*** RAW DATA ***

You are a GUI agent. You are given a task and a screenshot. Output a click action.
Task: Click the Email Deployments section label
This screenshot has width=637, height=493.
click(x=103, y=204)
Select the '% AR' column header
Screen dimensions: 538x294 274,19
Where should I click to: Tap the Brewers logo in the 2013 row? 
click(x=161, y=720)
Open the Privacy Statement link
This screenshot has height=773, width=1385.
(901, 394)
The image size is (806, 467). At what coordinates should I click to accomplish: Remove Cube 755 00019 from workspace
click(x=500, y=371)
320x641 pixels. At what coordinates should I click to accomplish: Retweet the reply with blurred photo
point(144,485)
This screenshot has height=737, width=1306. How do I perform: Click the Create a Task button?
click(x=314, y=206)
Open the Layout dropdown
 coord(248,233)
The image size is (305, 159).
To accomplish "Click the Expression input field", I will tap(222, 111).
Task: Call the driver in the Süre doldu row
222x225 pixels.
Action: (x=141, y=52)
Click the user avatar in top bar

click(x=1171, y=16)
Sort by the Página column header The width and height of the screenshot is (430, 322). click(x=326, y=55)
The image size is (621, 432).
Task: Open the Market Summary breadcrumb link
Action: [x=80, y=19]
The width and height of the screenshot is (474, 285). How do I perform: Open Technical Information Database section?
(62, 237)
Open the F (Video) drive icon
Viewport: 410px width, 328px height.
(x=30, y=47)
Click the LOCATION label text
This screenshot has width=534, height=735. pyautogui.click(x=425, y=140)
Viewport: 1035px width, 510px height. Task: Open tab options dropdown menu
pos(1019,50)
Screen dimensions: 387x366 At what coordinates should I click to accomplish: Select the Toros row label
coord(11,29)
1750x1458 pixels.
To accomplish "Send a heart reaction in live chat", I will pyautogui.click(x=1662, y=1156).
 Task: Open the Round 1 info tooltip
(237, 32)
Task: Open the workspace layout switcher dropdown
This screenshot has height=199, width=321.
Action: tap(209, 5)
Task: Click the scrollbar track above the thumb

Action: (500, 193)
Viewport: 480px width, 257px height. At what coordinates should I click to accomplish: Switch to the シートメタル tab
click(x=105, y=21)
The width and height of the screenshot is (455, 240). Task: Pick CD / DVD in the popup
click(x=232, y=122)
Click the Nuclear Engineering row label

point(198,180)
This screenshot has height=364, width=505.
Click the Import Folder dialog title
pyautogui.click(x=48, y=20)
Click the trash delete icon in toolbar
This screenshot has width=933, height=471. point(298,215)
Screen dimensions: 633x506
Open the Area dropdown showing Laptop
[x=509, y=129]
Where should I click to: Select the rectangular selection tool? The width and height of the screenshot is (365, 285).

***

PROBLEM TO SOLVE:
Lines above with the string "will" need to be found and copied.

COMPLETED TASK:
To accomplish "Click the Expression input field", I will tap(222, 111).
To accomplish "Send a heart reaction in live chat", I will pyautogui.click(x=1662, y=1156).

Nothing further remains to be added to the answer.